A View from Emily Singer
Genetic Adaptations to High Altitude
Tibetans possess genetic variations that may protect against altitude sickness.
The atmosphere surrounding the mountain villages in the high peaks of Tibet, which stretch about 14,000 feet above sea level, contains 40 percent less oxygen than the air at sea level. That harsh environment has felled many avid mountain climbers, but the long-time inhabitants of the high peak mountain villages seem to thrive in the thin air. New genetic analysis of this population is starting to explain why.
Scientists from the University of California, Berkeley sequenced the exomes–the three percent of the genome that codes for proteins–of 50 Tibetans and 40 Han Chinese, uncovering more than 30 genes with DNA mutations that have become more prevalent in Tibetans than Han Chinese. Nearly half of these genes help regulate how the body uses oxygen, according to the study, published today in the journal Science. Scientists say the results illustrate the most recent example of natural selection in humans.
One particularly widespread mutation in Tibetans–it is present in fewer than 10 percent of the Han Chinese and nearly 90 percent of all Tibetans–lies near a gene called EPAS1. (A second study in the same issue also picked up this variant.) Earlier research suggests this gene plays a role in regulating hemoglobin in response to oxygen.
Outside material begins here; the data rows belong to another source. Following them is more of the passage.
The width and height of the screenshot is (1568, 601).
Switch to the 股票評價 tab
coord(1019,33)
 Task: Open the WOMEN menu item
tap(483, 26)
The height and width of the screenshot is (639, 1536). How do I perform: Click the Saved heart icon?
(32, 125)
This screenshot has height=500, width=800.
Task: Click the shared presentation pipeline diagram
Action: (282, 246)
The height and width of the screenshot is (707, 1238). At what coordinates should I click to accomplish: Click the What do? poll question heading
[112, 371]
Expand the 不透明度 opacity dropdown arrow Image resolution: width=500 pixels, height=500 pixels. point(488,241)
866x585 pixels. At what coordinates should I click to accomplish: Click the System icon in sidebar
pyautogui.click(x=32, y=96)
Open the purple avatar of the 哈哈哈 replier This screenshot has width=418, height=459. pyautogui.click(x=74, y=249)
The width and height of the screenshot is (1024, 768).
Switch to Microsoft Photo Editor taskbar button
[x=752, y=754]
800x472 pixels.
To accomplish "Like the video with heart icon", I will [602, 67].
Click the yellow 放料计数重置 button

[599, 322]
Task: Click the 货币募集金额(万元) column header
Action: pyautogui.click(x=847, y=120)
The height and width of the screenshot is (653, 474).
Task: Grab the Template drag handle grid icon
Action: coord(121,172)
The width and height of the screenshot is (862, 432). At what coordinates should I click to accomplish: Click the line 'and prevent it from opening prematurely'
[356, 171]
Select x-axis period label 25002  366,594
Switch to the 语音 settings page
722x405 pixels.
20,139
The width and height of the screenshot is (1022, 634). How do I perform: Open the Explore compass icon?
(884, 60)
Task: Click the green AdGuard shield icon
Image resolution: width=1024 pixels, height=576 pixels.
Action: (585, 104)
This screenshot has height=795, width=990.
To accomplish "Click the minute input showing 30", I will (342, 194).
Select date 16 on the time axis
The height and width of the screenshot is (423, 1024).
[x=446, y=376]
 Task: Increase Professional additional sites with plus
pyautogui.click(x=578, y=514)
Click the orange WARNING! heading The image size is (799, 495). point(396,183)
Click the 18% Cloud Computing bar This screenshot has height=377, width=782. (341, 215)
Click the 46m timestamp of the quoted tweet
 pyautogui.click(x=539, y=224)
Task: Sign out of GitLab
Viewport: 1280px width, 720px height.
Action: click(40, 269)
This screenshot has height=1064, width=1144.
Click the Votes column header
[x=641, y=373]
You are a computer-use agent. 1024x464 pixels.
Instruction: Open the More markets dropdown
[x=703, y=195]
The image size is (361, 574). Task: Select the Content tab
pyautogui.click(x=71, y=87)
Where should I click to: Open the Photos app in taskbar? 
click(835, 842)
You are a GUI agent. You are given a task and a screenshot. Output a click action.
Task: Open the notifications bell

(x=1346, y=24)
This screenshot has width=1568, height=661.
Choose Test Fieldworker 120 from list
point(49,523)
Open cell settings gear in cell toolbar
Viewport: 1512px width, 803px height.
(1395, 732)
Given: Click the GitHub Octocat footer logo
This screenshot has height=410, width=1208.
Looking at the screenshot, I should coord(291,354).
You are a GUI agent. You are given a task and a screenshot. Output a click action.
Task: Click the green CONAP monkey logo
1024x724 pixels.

According to Rasmus Nielsen, a professor of integrative biology at Berkeley who led the statistical analysis for one of the studies, this gene was dubbed “super athlete gene” when it was first identified several years ago because some variants are associated with improved athletic performance.
People with two copies of the gene living at high altitude have fewer red blood cells and lower hemoglobin levels than those with one or no copies. The finding may explain in part Tibetans’ resistance to mountain sickness; when people living at sea level travel to high altitudes, their bodies compensate for the low oxygen by making more red blood cells. That makes the blood more viscous, making it difficult to oxygenate tissue and increasing risk of thrombosis and miscarriage. It’s not yet clear how people with two copies of the variant cope with lower hemoglobin levels, though they appear to have similar oxygen levels to those without the mutation.